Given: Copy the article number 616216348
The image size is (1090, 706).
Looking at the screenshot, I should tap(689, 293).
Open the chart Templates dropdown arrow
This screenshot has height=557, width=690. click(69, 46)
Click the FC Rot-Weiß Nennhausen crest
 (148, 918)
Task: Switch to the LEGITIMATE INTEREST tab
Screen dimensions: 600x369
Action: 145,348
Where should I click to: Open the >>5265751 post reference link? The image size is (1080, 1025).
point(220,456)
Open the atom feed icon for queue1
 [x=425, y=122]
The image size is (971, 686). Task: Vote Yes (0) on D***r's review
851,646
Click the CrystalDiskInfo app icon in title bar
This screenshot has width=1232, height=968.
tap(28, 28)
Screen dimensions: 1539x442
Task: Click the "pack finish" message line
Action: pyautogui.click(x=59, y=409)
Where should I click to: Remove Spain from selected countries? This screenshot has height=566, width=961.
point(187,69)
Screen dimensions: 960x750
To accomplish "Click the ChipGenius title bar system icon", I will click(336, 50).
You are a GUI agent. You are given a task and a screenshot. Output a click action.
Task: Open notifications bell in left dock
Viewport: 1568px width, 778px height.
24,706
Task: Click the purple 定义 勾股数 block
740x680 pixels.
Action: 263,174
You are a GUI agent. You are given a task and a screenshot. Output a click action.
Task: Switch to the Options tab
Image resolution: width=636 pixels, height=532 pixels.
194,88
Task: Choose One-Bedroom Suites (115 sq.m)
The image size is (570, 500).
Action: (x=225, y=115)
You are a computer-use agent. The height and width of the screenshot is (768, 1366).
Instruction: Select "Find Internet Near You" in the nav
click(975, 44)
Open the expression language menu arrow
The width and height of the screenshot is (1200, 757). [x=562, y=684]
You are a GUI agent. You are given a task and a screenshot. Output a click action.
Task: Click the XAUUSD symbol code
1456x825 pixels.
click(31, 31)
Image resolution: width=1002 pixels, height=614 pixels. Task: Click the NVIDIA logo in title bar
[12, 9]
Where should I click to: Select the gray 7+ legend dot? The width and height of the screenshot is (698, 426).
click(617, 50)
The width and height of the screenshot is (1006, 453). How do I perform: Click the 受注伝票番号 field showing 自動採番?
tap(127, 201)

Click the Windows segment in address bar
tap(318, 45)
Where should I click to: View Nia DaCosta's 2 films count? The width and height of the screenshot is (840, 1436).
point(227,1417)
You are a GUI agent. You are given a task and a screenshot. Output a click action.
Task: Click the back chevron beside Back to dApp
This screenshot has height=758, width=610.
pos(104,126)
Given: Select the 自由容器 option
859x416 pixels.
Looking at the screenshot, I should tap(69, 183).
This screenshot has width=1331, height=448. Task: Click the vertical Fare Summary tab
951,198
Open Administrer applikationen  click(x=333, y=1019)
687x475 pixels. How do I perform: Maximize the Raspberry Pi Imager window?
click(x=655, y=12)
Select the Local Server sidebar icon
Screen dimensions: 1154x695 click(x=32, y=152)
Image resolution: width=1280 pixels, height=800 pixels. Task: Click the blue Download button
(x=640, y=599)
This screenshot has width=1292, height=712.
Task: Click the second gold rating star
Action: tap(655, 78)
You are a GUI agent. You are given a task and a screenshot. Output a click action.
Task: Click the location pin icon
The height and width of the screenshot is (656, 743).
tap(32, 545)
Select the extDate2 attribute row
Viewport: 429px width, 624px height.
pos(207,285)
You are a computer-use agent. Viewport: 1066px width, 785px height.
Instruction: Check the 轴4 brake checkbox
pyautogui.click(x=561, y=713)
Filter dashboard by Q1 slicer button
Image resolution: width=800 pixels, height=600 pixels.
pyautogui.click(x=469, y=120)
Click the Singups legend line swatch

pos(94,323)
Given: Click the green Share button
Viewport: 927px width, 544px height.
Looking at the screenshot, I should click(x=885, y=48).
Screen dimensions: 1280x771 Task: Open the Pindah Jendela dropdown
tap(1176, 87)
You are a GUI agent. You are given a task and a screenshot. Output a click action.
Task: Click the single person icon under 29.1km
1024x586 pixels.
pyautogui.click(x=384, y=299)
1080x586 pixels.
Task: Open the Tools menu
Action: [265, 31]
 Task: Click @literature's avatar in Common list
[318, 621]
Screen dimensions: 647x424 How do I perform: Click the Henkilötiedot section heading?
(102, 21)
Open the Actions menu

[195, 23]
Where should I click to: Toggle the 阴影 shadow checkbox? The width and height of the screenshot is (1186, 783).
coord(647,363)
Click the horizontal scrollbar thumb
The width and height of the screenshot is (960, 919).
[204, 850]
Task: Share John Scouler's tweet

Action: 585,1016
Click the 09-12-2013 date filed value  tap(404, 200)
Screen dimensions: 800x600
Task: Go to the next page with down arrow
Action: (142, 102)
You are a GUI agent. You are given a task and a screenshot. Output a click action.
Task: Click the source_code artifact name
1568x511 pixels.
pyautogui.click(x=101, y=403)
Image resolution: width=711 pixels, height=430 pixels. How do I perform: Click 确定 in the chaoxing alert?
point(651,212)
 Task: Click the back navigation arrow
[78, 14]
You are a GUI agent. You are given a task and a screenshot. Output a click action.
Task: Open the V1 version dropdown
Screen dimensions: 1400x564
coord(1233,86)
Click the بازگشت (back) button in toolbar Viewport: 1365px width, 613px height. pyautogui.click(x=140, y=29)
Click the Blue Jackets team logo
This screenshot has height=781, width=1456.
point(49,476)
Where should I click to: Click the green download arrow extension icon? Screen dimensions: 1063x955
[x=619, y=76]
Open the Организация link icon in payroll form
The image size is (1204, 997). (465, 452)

==============================

Required action >> Give back exactly the lines of the listing above that run from the line with "The image size is (1090, 706)." to the line with "Screen dimensions: 960x750", inclusive.

Answer box >>
The image size is (1090, 706).
Looking at the screenshot, I should tap(689, 293).
Open the chart Templates dropdown arrow
This screenshot has height=557, width=690. click(69, 46)
Click the FC Rot-Weiß Nennhausen crest
 (148, 918)
Task: Switch to the LEGITIMATE INTEREST tab
Screen dimensions: 600x369
Action: 145,348
Where should I click to: Open the >>5265751 post reference link? The image size is (1080, 1025).
point(220,456)
Open the atom feed icon for queue1
 [x=425, y=122]
The image size is (971, 686). Task: Vote Yes (0) on D***r's review
851,646
Click the CrystalDiskInfo app icon in title bar
This screenshot has width=1232, height=968.
tap(28, 28)
Screen dimensions: 1539x442
Task: Click the "pack finish" message line
Action: pyautogui.click(x=59, y=409)
Where should I click to: Remove Spain from selected countries? This screenshot has height=566, width=961.
point(187,69)
Screen dimensions: 960x750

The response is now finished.